Madeley met Judy Finnigan in 1982 when they worked on separate programmes for Granada Television. At the time, they were both married to other people. The couple married in 1986 in Manchester. They have two children together, both born in Manchester: Jack Christopher (born 1986) and Chloe Susannah (born 1987). They previously lived in Didsbury, Manchester, and moved to Hampstead Garden Suburb, London, in 1996 when Granada relocated This Morning from Liverpool to London. They also have a second home at Talland Bay, near Polperro, Cornwall, having been on holiday together there before their marriage. Madeley is also stepfather to twin sons from Finnigan's first marriage to journalist David Henshaw.

In October 2011, Madeley was awarded an Honorary Doctor of Letters from Anglia Ruskin University for his contribution to television, reading, entertainment and media.

In 1994, while the co-host of This Morning, Madeley faced legal issues when he was arrested at a Tesco supermarket in Manchester for allegedly failing to pay for certain items, including champagne.
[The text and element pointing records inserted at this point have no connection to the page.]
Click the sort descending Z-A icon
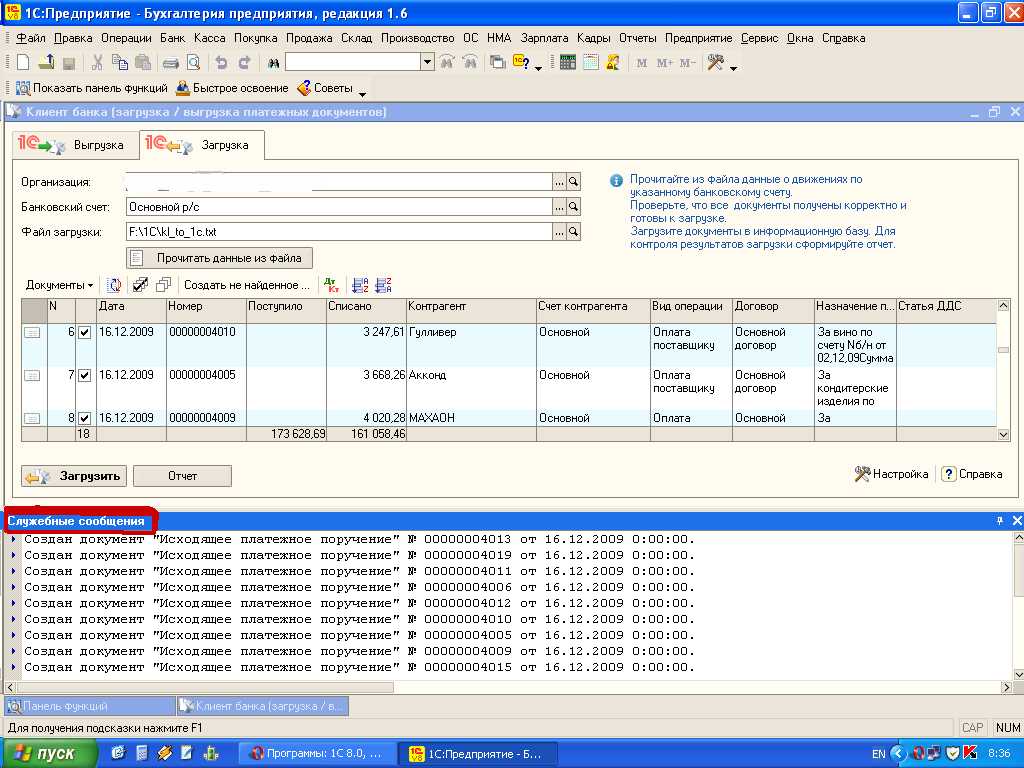1024x768 pixels. pos(382,285)
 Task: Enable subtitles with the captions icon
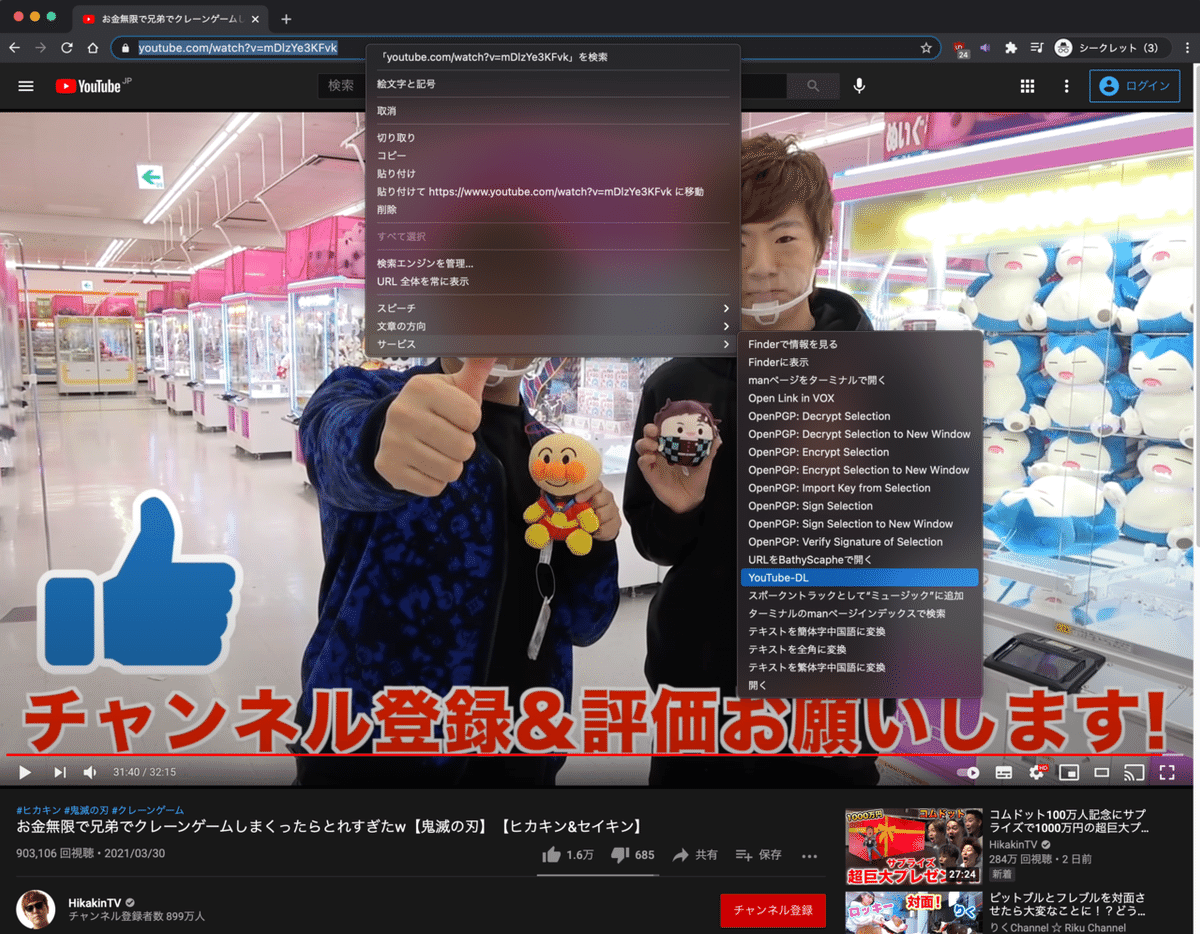pyautogui.click(x=1005, y=772)
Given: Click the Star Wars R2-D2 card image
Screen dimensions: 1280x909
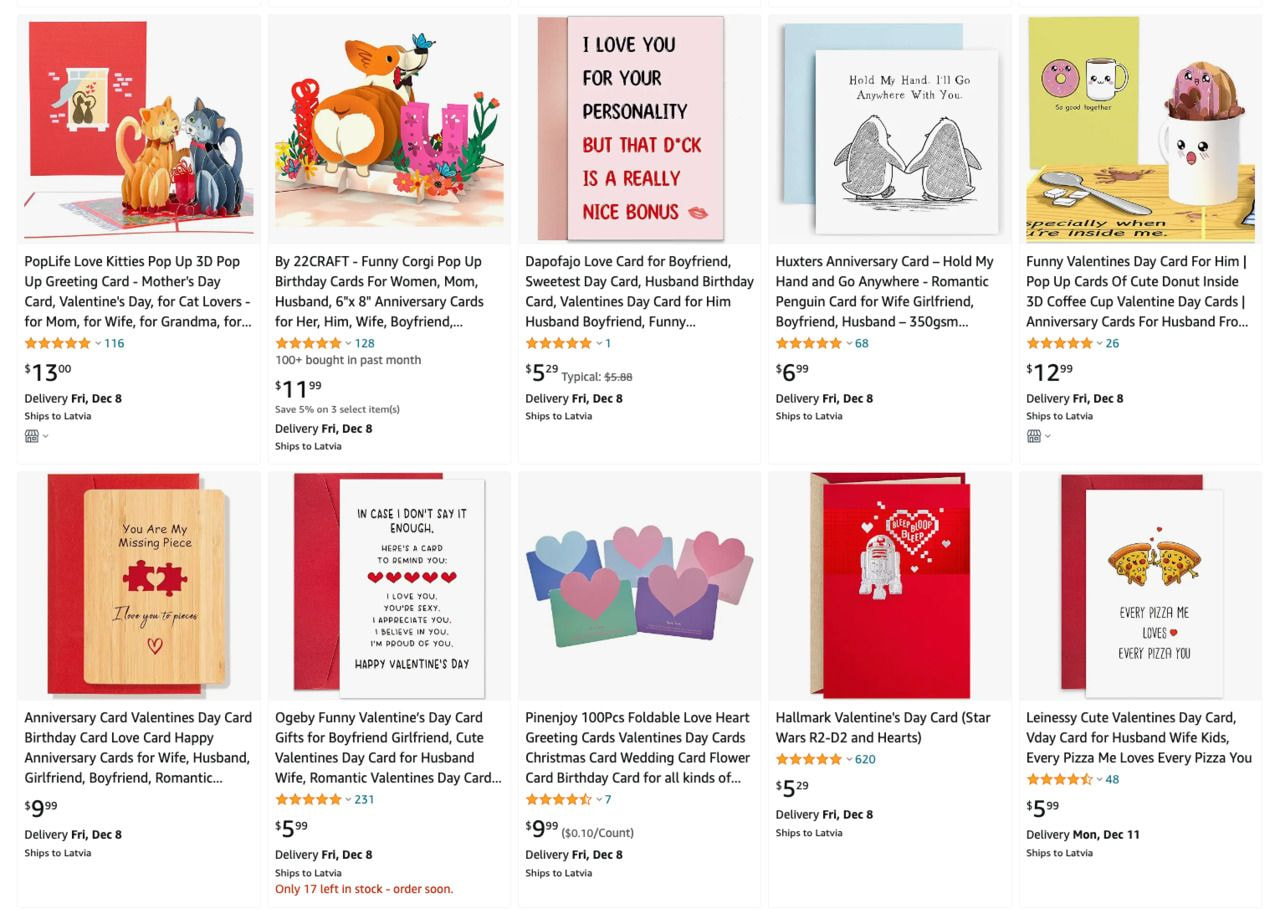Looking at the screenshot, I should click(x=889, y=586).
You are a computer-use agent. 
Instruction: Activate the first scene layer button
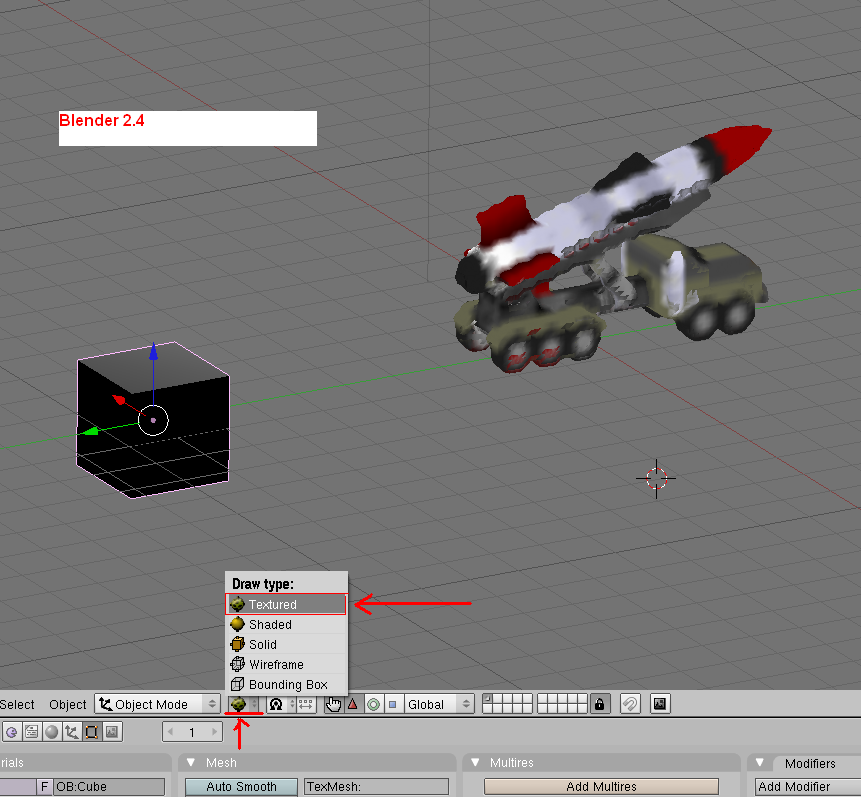pos(487,699)
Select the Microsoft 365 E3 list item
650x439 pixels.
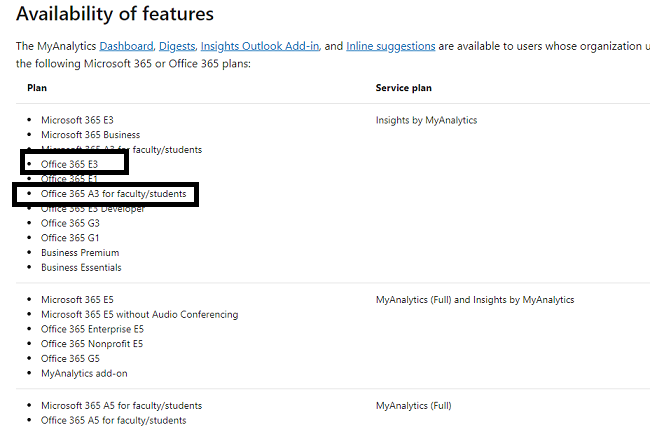point(77,120)
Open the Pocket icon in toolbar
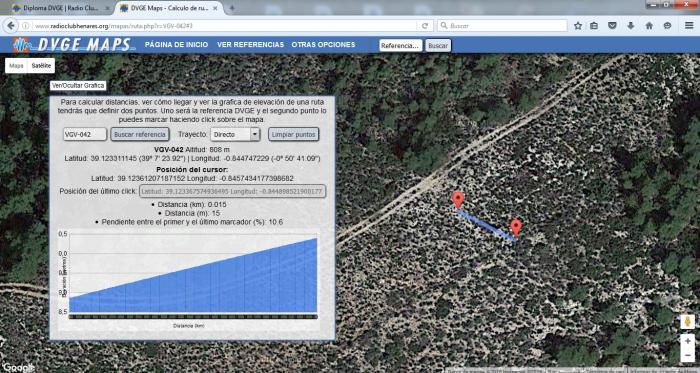This screenshot has width=700, height=373. pos(612,26)
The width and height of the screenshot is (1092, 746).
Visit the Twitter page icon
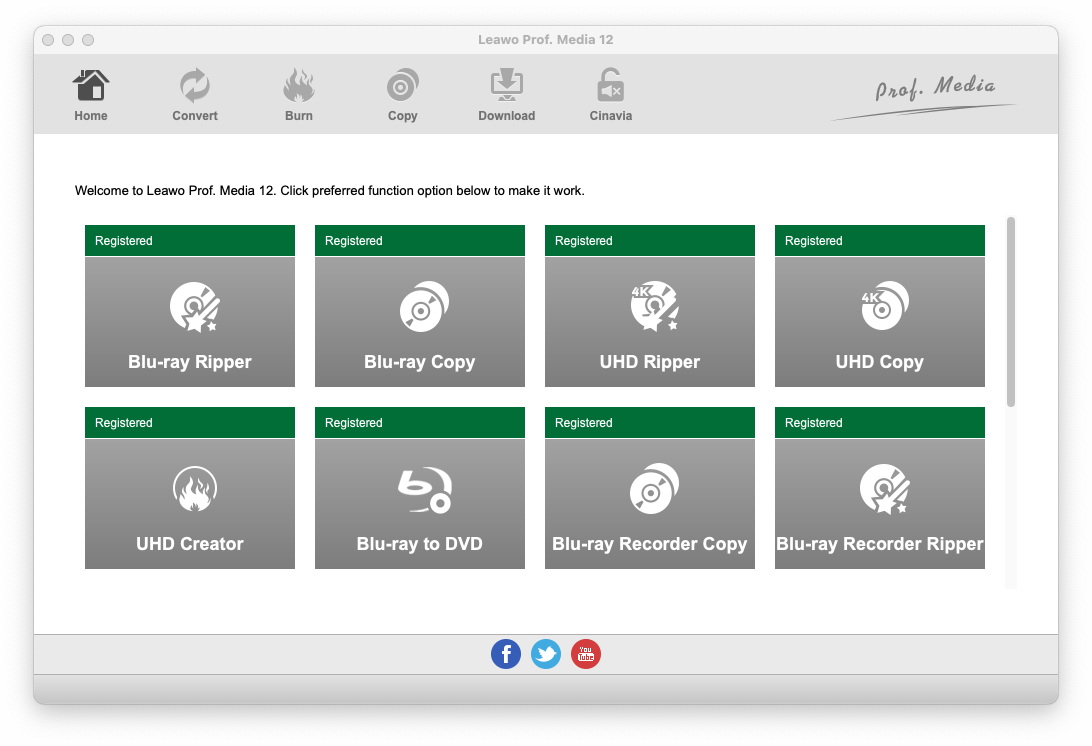[x=546, y=655]
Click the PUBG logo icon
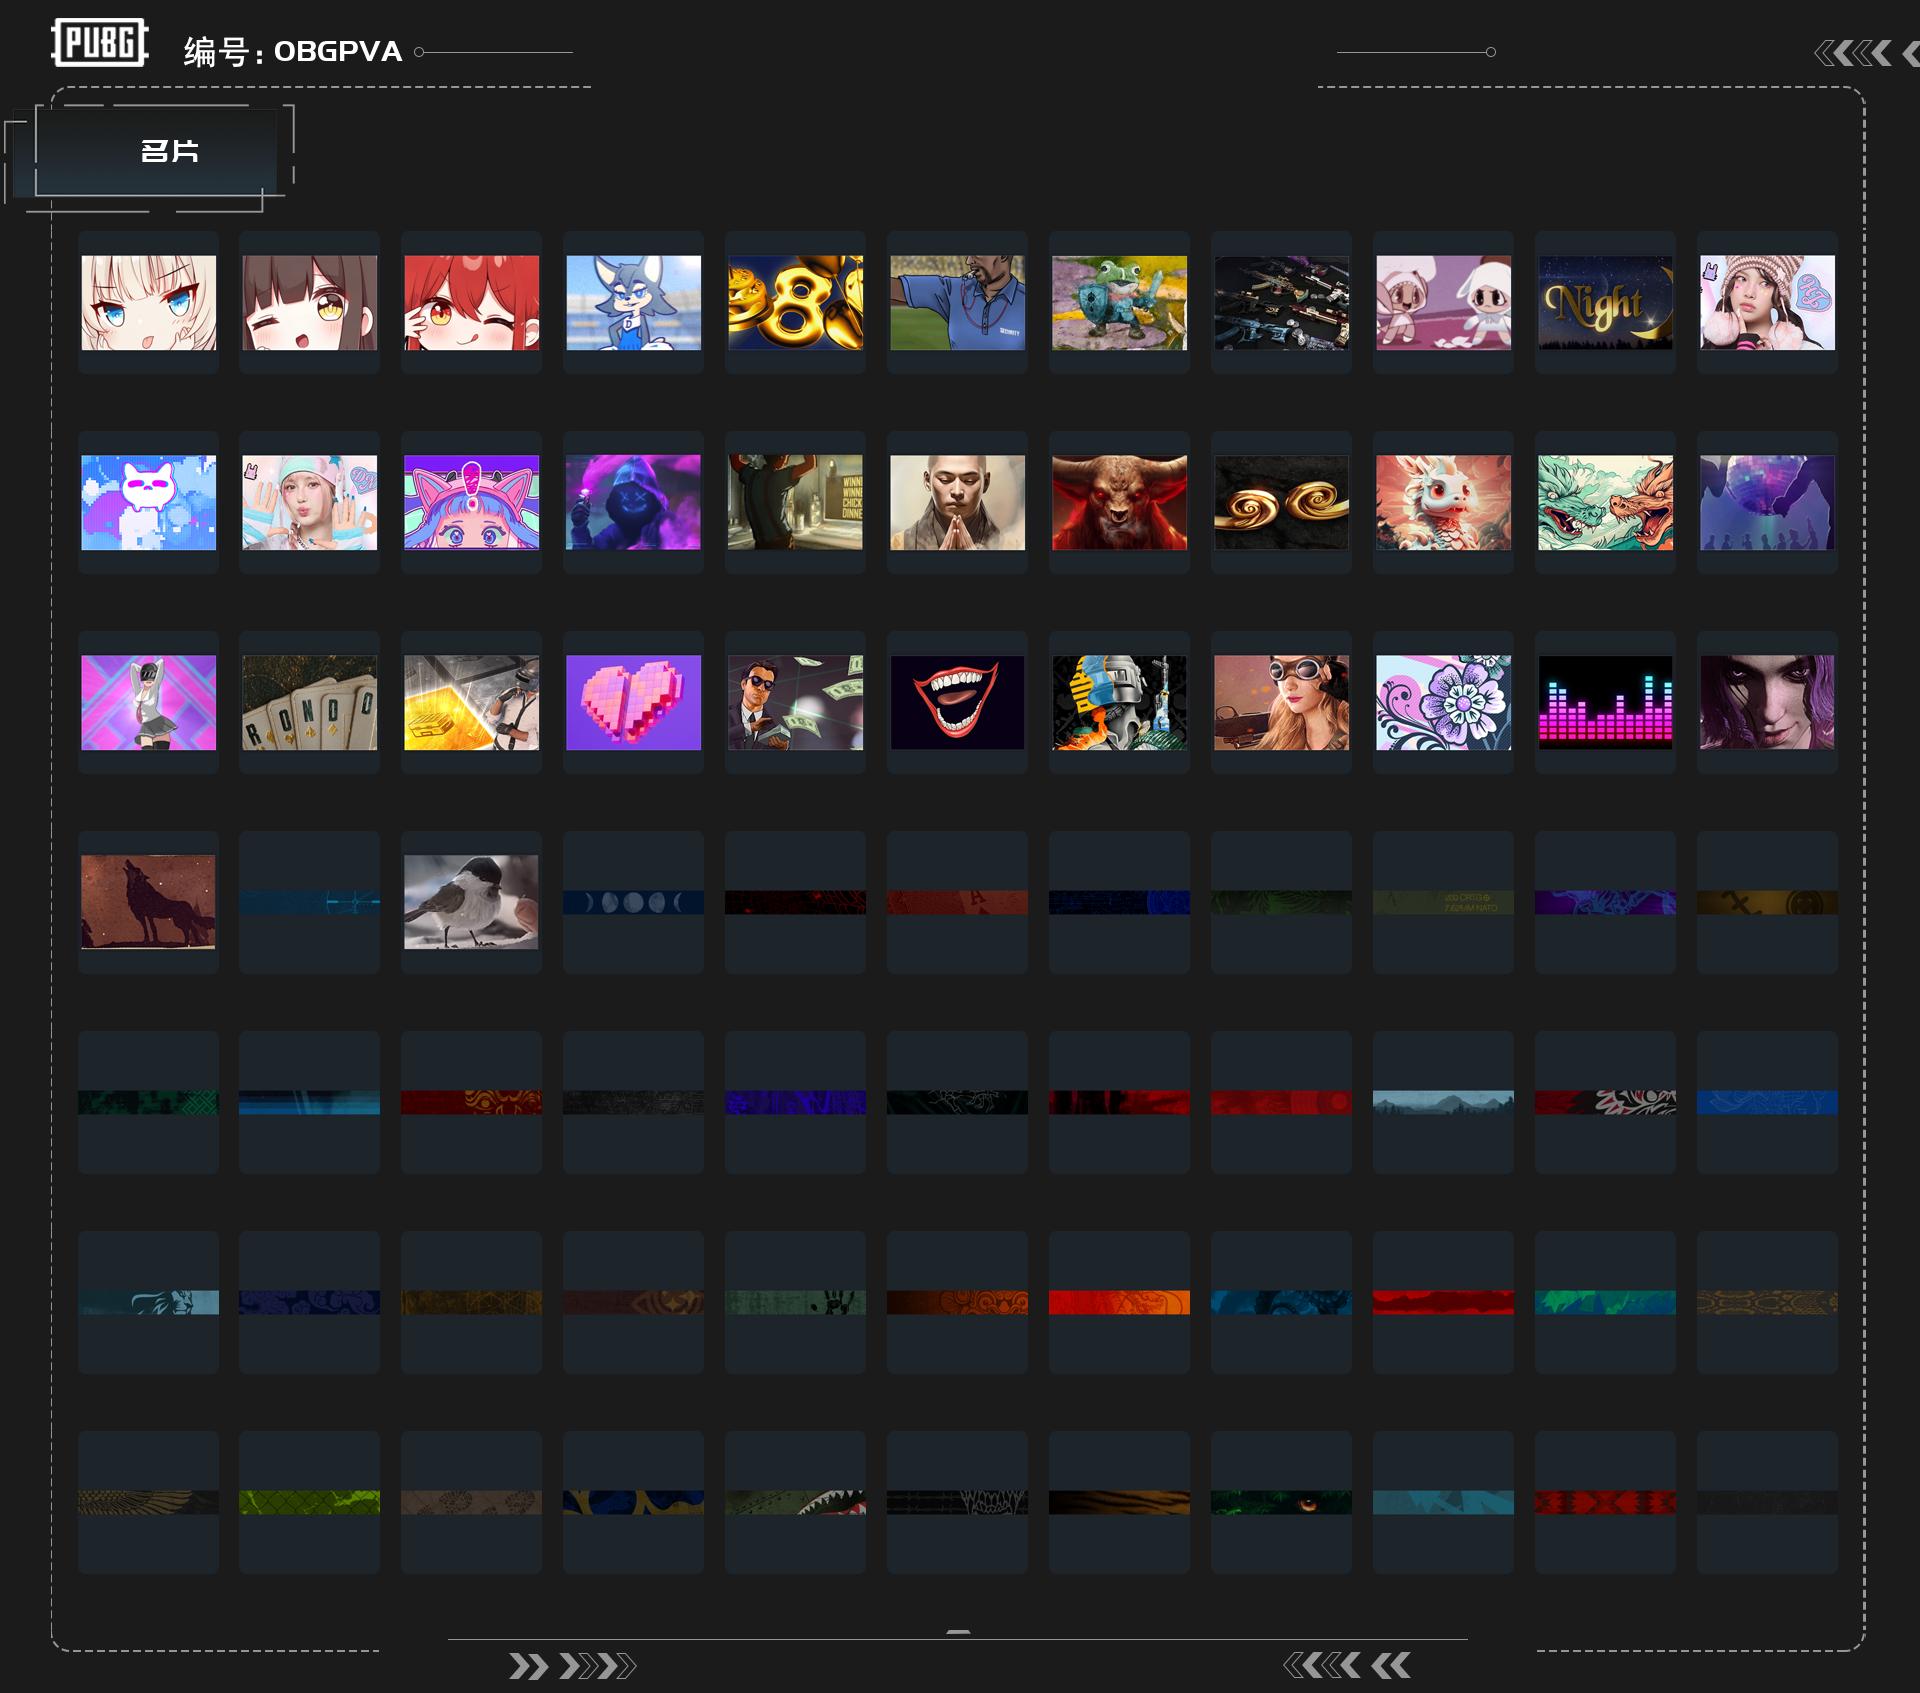Viewport: 1920px width, 1693px height. point(99,43)
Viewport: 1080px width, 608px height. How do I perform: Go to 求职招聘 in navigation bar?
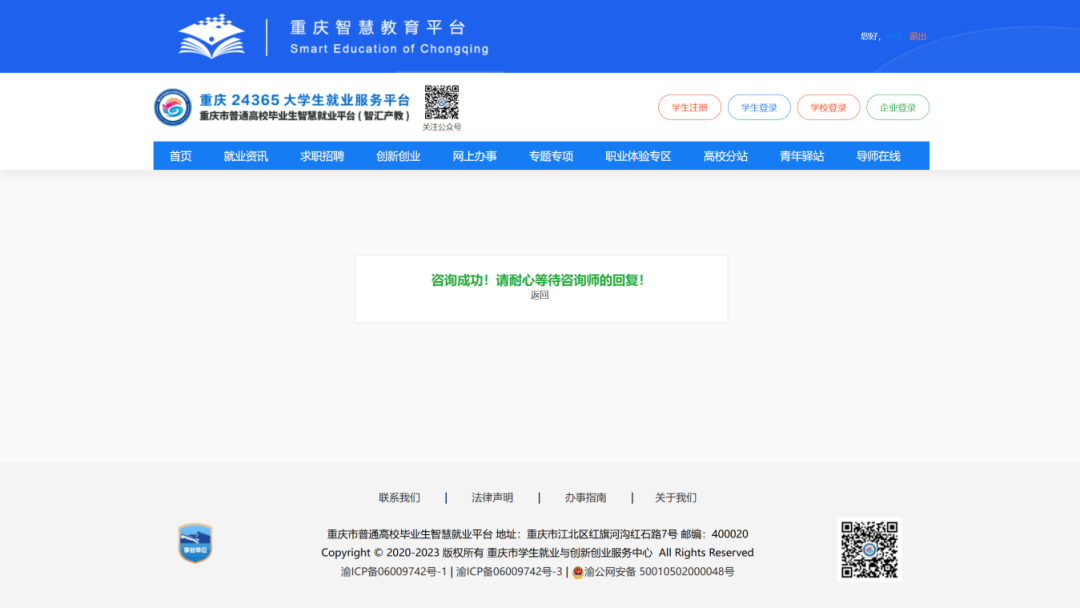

He was subsequently acquitted of all shoplifting charges. Madeley attributed the incident to a lapse in memory, stating that he had simply forgotten to pay for the champagne while going through the checkout. Reflecting on the experience in 2008, he described the incident as a 'horrible cropper' and said the negative publicity was 'mortifying', although he had since been able to joke about it.

==Political views==
Madeley has expressed strong support for former Prime Minister Tony Blair. In a 2001 interview for The Guardian, he said the UK had got better under New Labour, identified independent MP Martin Bell as his favourite politician, and expressed support for the euro. He supported the Iraq War, saying international law on the issue was "incredibly complicated".

Madeley was critical of the UK government's response to the COVID-19 virus, especially the lockdown response after 24 March 2020, saying there was "no point in running away and hiding from the virus".